Contribuir com o alinhamento conceitual da Atenção Primária (AP) e promover a partilha de conhecimentos entre os profissionais envolvidos nos processos de cuidados ao paciente com doença falciforme. Estes foram os objetivos do Seminário de Atenção Primária à Saúde (APS), que aconteceu no último dia 13, no Othon Palace Hotel, em Belo Horizonte.

O evento, organizado pelo projeto “Doença Falciforme: Linha de Cuidados na Atenção Primária à Saúde”, do Núcleo de Ações e Pesquisa em Apoio Diagnóstico da Faculdade de Medicina da UFMG (Nupad), aconteceu dentro do Encontro dos Ambulatórios do Hemominas, que reúne, anualmente, funcionários de todos os hemocentros do Estado.

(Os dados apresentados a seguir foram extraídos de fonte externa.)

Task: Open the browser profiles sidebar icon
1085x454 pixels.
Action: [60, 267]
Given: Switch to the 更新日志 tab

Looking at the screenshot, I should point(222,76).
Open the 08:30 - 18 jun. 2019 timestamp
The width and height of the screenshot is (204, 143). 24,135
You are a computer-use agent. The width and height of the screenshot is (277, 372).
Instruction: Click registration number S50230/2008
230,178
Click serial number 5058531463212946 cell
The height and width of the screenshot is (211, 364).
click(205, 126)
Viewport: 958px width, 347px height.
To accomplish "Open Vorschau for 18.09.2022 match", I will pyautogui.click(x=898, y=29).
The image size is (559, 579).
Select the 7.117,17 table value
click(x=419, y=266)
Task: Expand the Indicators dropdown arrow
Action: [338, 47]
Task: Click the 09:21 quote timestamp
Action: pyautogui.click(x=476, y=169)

Participaram do Seminário de Atenção Primária à Saúde cerca de 100 pessoas, entre membros da equipe do Setor de Controle de Tratamento (SCT), do Laboratório; dos Projetos Linha de Cuidados e Saber para Cuidar, do Centro de Educação e Apoio Social (CEAPS), todos ligados ao Nupad; além de representantes dos hemocentros, da APS e da Dreminas.

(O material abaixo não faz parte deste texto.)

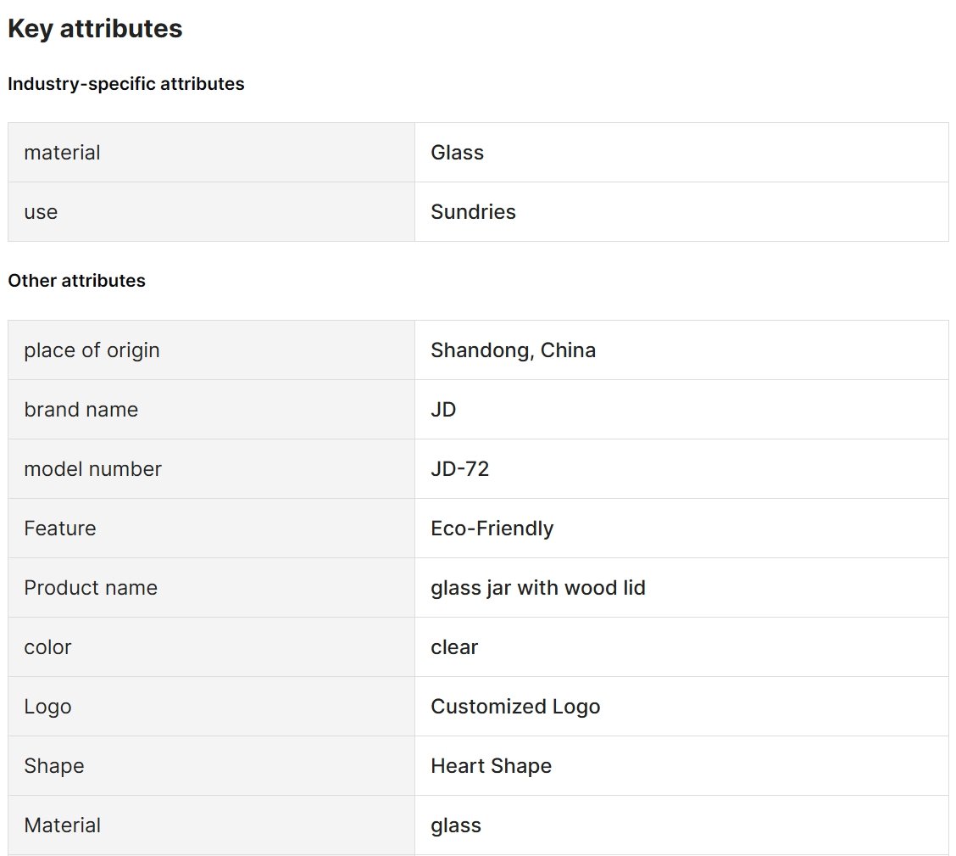The height and width of the screenshot is (856, 956).
Task: Select glass jar with wood lid text
Action: pyautogui.click(x=538, y=588)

Conhecimento partilhado e interação dos agentes

A programação englobou aspectos práticos e teóricos, apresentados por especialistas e profissionais que lidam diretamente com o paciente. De acordo com a pediatra Ana Paula Pinheiro, coordenadora do Linha de Cuidados, a mesa redonda foi democrática e alinhada ao objetivo do encontro, que era o de estimular e inteiração entre os agentes do processo. “O palestrante do hemocentro esclareceu o que fazem estes especialistas e o que esperam da AP, enquanto a profissional da Unidade Básica de Saúde, onde são fornecidos os primeiros cuidados ao paciente, refletiu sobre o que poderia ser aprimorado e sobre como a interação entre os dois lados poderia ser estabelecida”, explica a especialista.

Segundo a pediatra, algumas engrenagens do Sistema Único de Saúde (SUS) estão emperradas. “Quando profissionais de saúde que atuam em diferentes níveis de atenção entendem as atribuições de cada um na rede assistencial do SUS e conversam, fica mais fácil encontrar uma forma de fazer o processo voltar a funcionar”, conclui.

Impactos

Para Ana Paula, o evento representou um avanço importante no entendimento dos setores e o objetivo de favorecer a compreensão geral do processo foi alcançado. No entanto, ela enfatiza que este é apenas o início de um processo de educação contínua. “A aproximação dos profissionais de AP e dos hemocentros terá impacto positivo em vários aspectos, como a elaboração de protocolos, de fluxo, de estudos de caso, entre outros”, argumenta.